Cuando su médico le dijo que su corazón no estaba en condiciones de quedar sometido a situaciones de estrés decidió sin lamentos ni vuelta atrás retirarse del cine. Allí empezó a aparecer en Hackman una faceta oculta de escritor, inesperada para todos menos para él. Hijo de un imprentero de Illinois, nieto y sobrino de periodistas, había revelado por primera vez su perspicacia para moverse en ese nuevo mundo cuando ya era un actor reconocido a fines de los 80 y se decidió a comprar los derechos de una novela que ya era por entonces todo un best seller. Pensaba llevarlo al cine.
“Fui tan respetuoso con el libro que me interesaron 100 páginas y tenía unas 300 de guión. Entonces pude ver que no tenía la experiencia para hacer ese tipo de cosas en ese momento, así que dejé que el proyecto continuara en otras manos.
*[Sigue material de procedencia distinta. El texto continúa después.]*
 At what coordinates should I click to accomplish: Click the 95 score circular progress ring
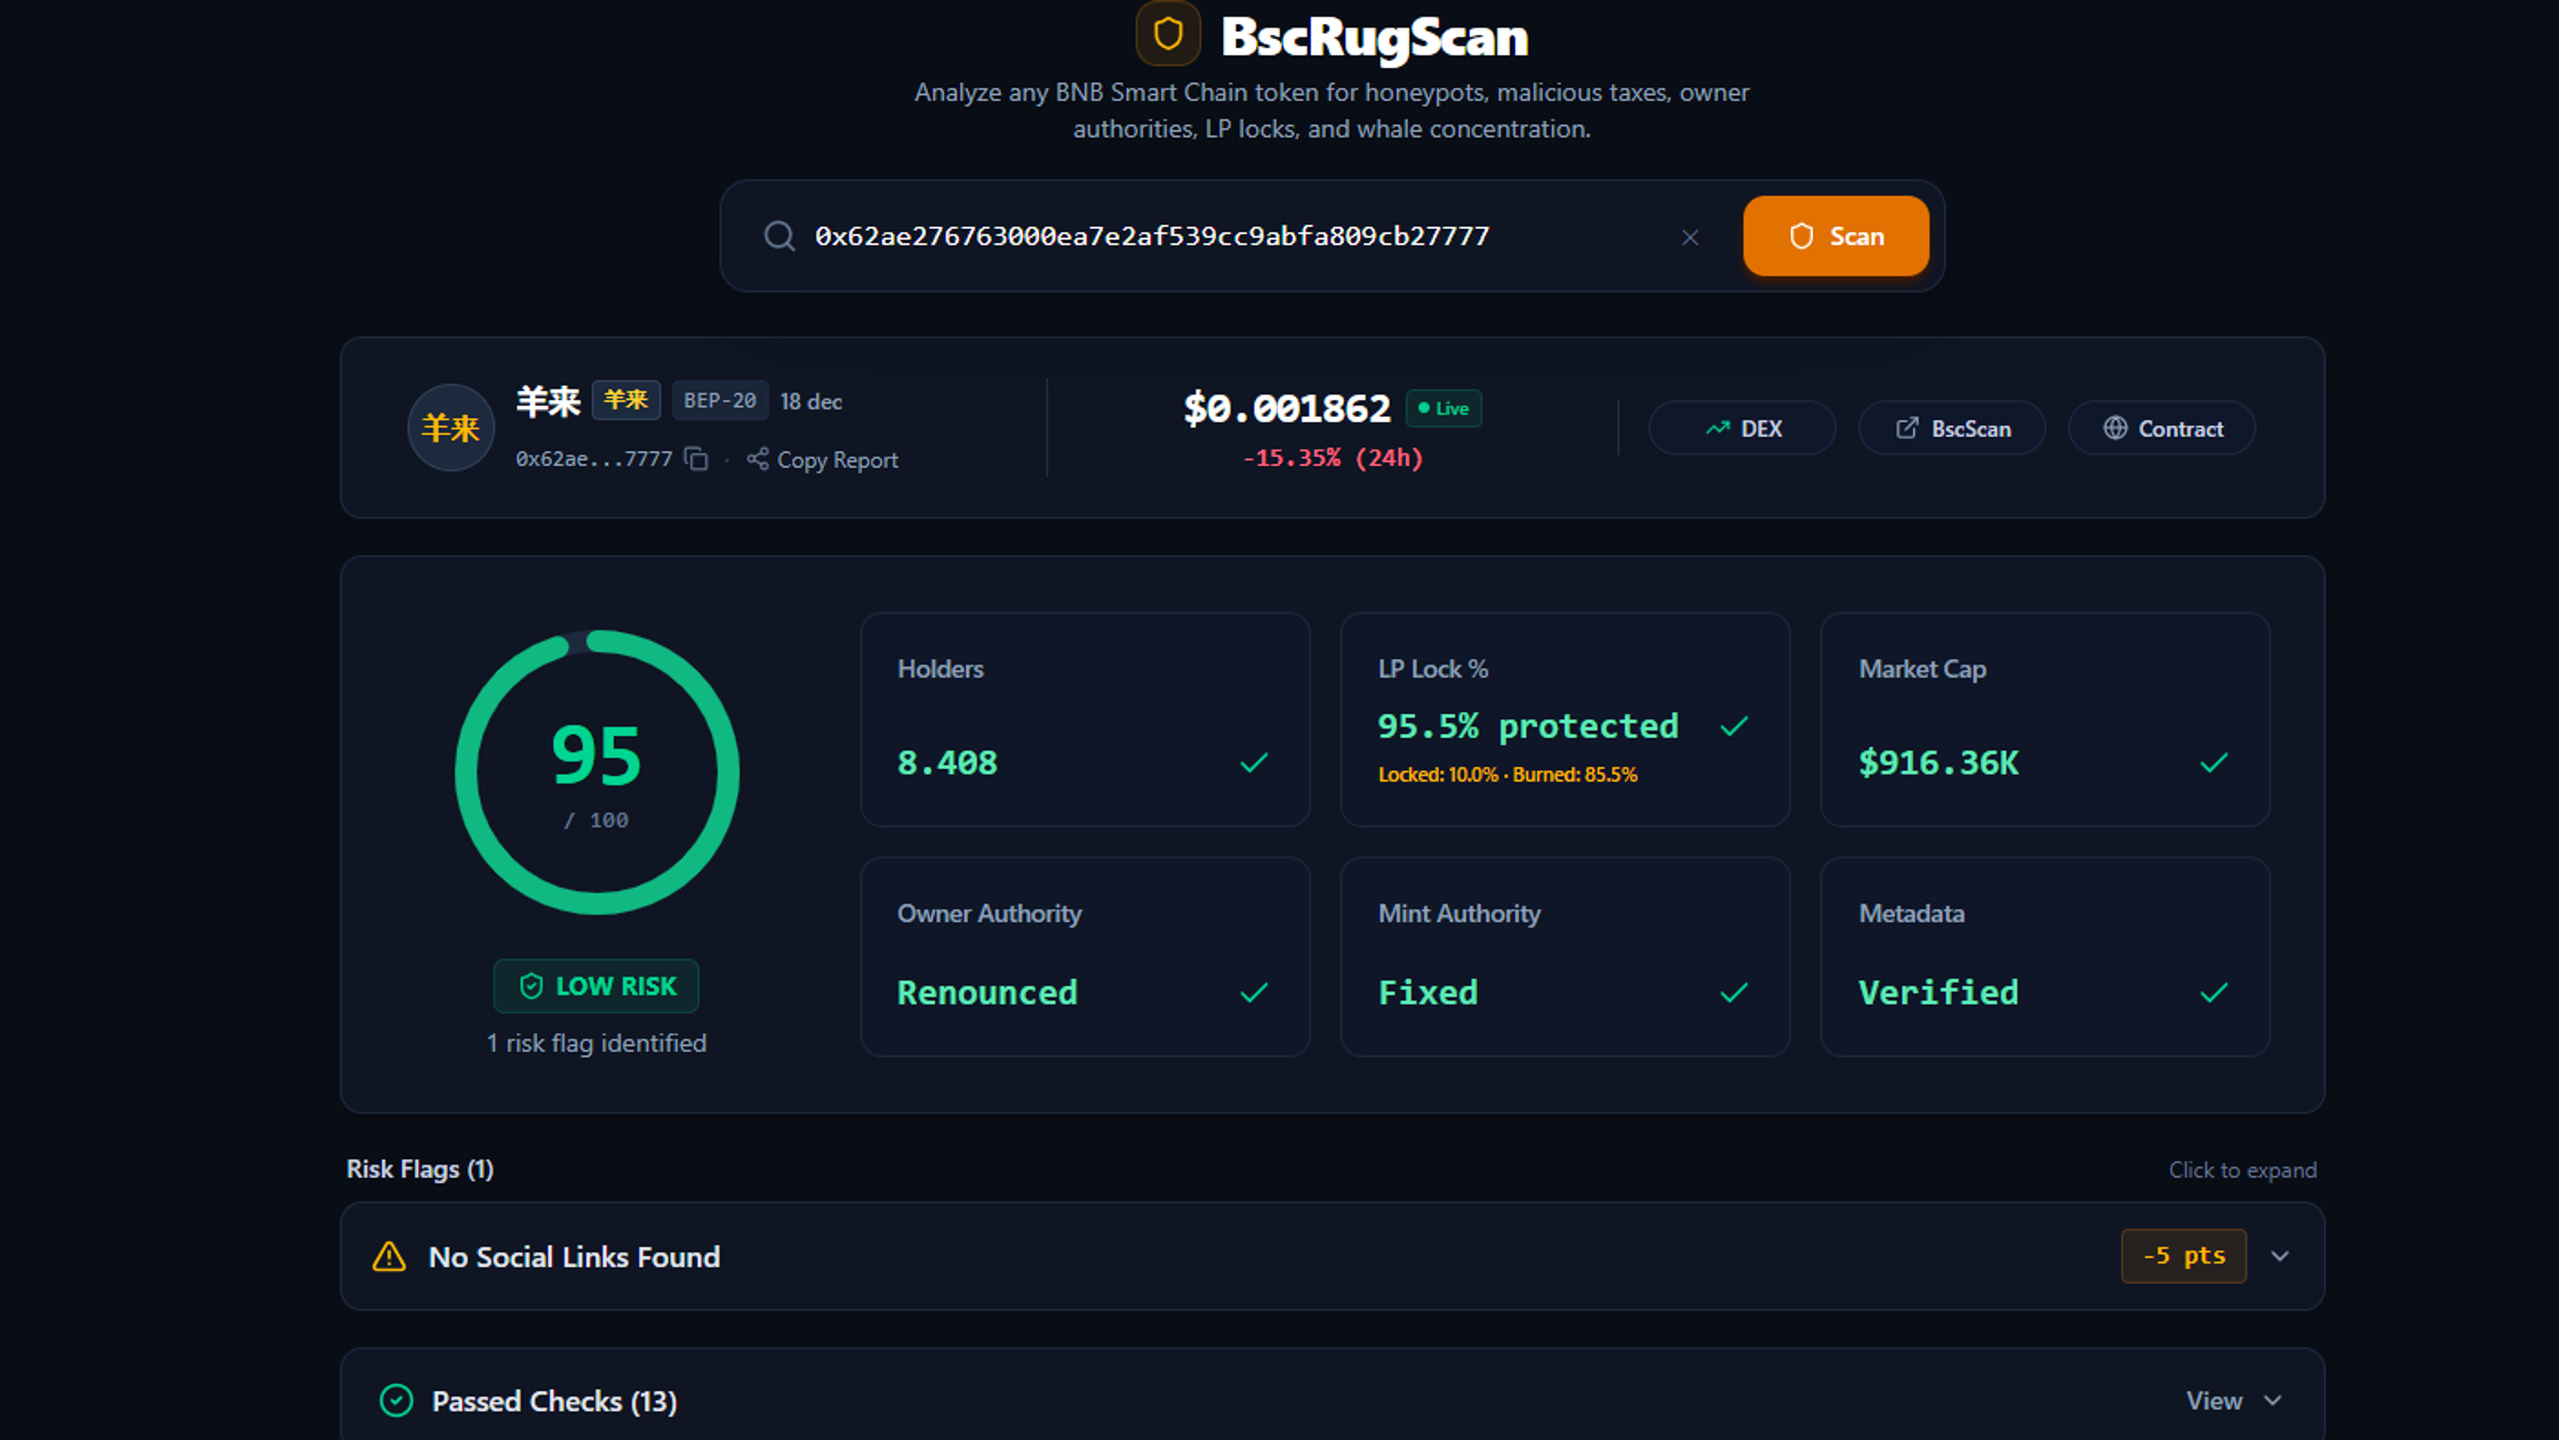[x=597, y=772]
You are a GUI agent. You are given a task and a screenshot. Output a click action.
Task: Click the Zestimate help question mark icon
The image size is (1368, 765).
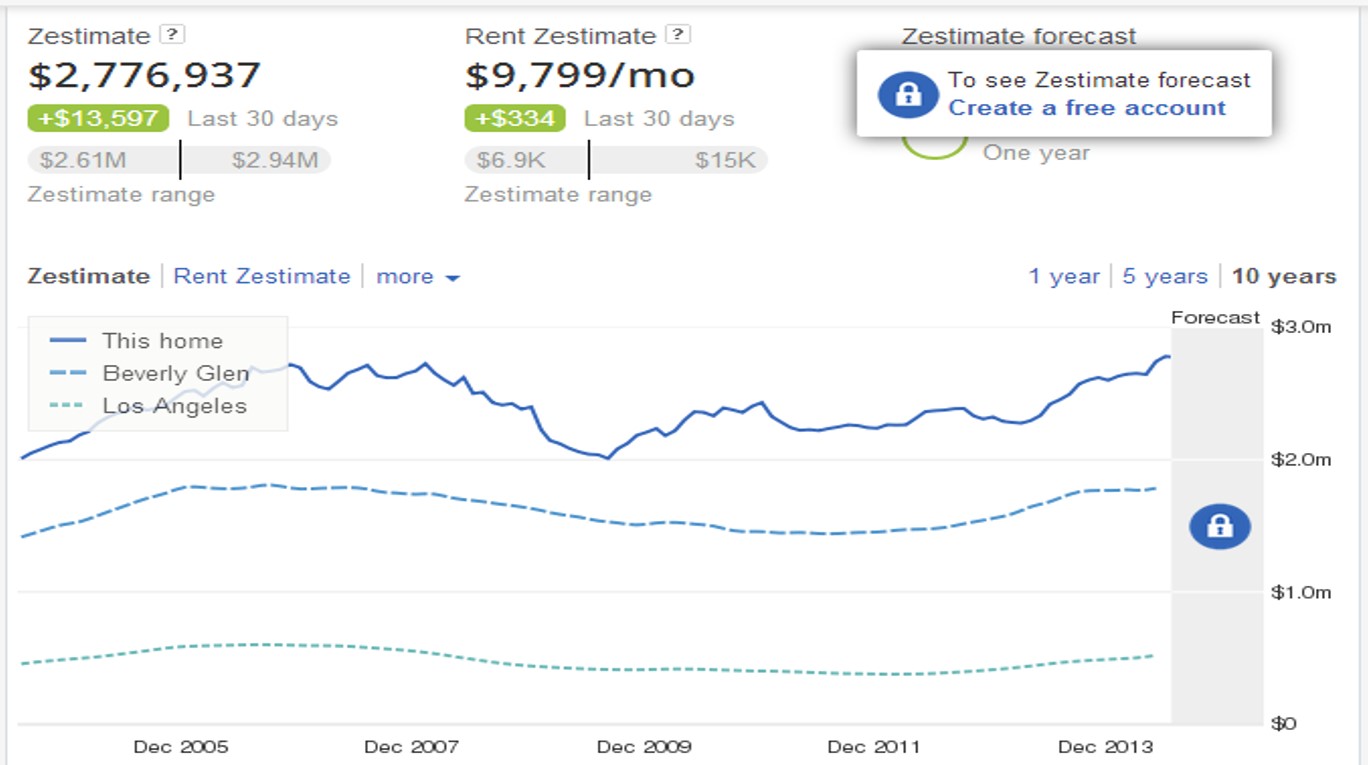point(173,35)
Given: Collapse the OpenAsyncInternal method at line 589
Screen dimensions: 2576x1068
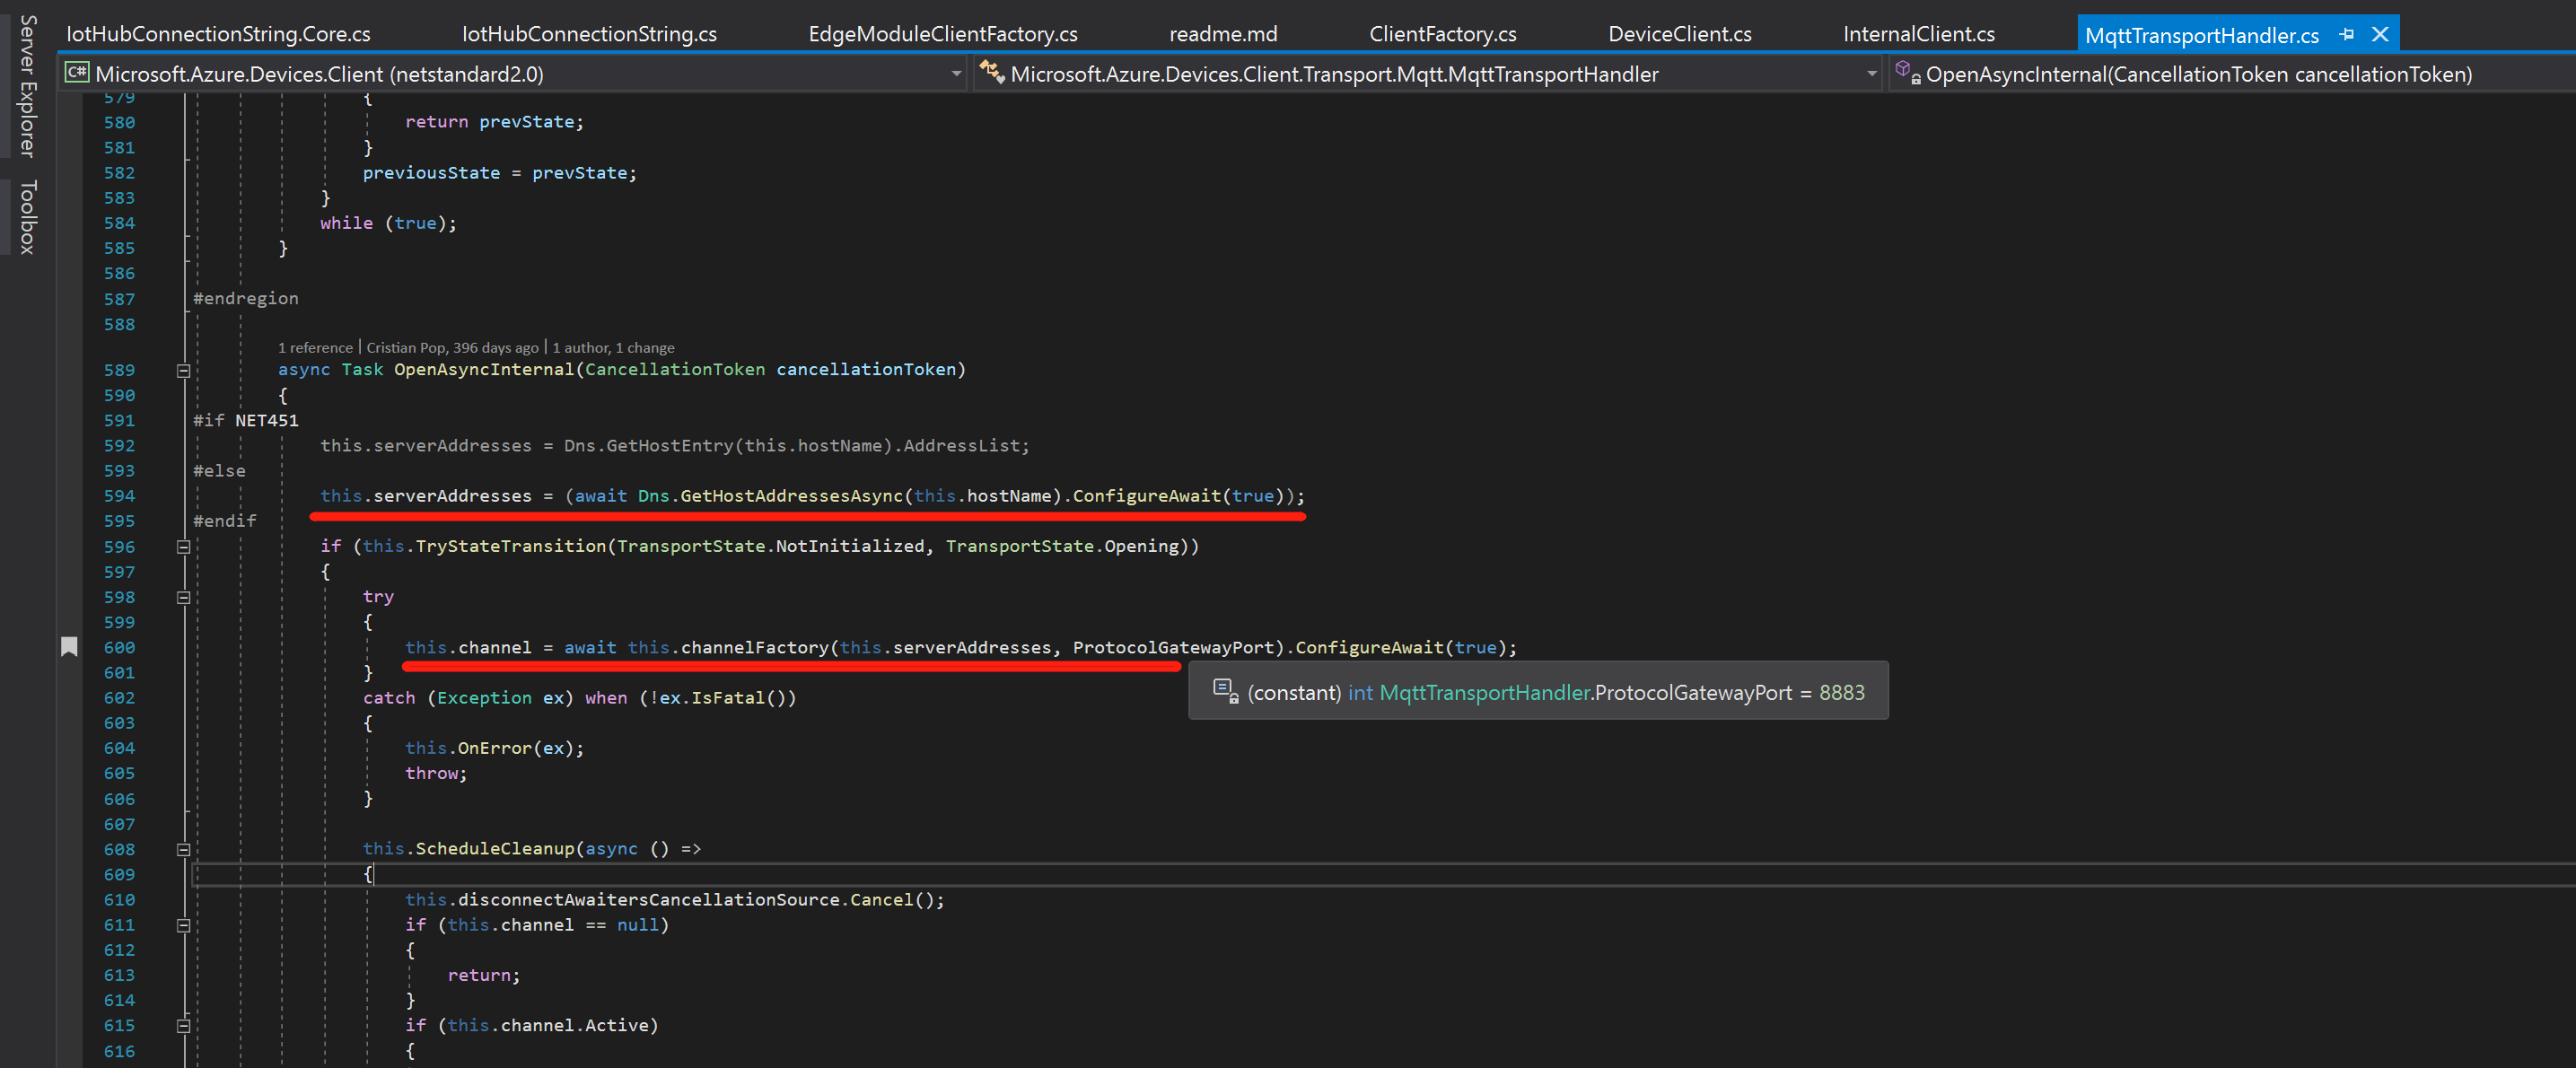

Al menos tenía buen ojo para el material”, dijo mucho después sobre ese libro, nada menos que El silencio de los inocentes.
En la escritura canalizaba las mismas inquietudes que tenía como actor. “¿De dónde vengo? ¿Adónde voy? ¿Qué quiero? Estas tres cosas simples pueden llevarte muy lejos como actor. Y como escritor se puede empezar de la misma manera”, confesaría poco después.
También se volcó ocasionalmente a la pintura. Seguramente por eso eligió mudarse a Santa Fe (Nuevo México), una ciudad muy tranquila en la que abundan ateliers, estudios y galerías, y que se fue convirtiendo en residencia permanente de toda clase de artistas plásticos. Allí, Hackman se reinventó con la ayuda de la palabra, del pincel (nunca vendió un cuadro, siempre los donó con fines benéficos) y de una confianza en sí mismo que sentía extraviada. Escribía a mano, con un bolígrafo, y su segunda esposa, la pianista clásica Betsy Arakawa, 32 años menor que él, se encargaba de mecanografiar cada línea. También recuperó la soledad, con la que siempre se llevó bien.
Nadie imaginaba por entonces el final que ambos compartirían, envuelto en circunstancias que tardarán un tiempo en esclarecerse. Cuando se disipen esas dudas volveremos una y otra vez a recordar a Hackman como se merece, a través de los grandes personajes que forjaron una trayectoria incomparable.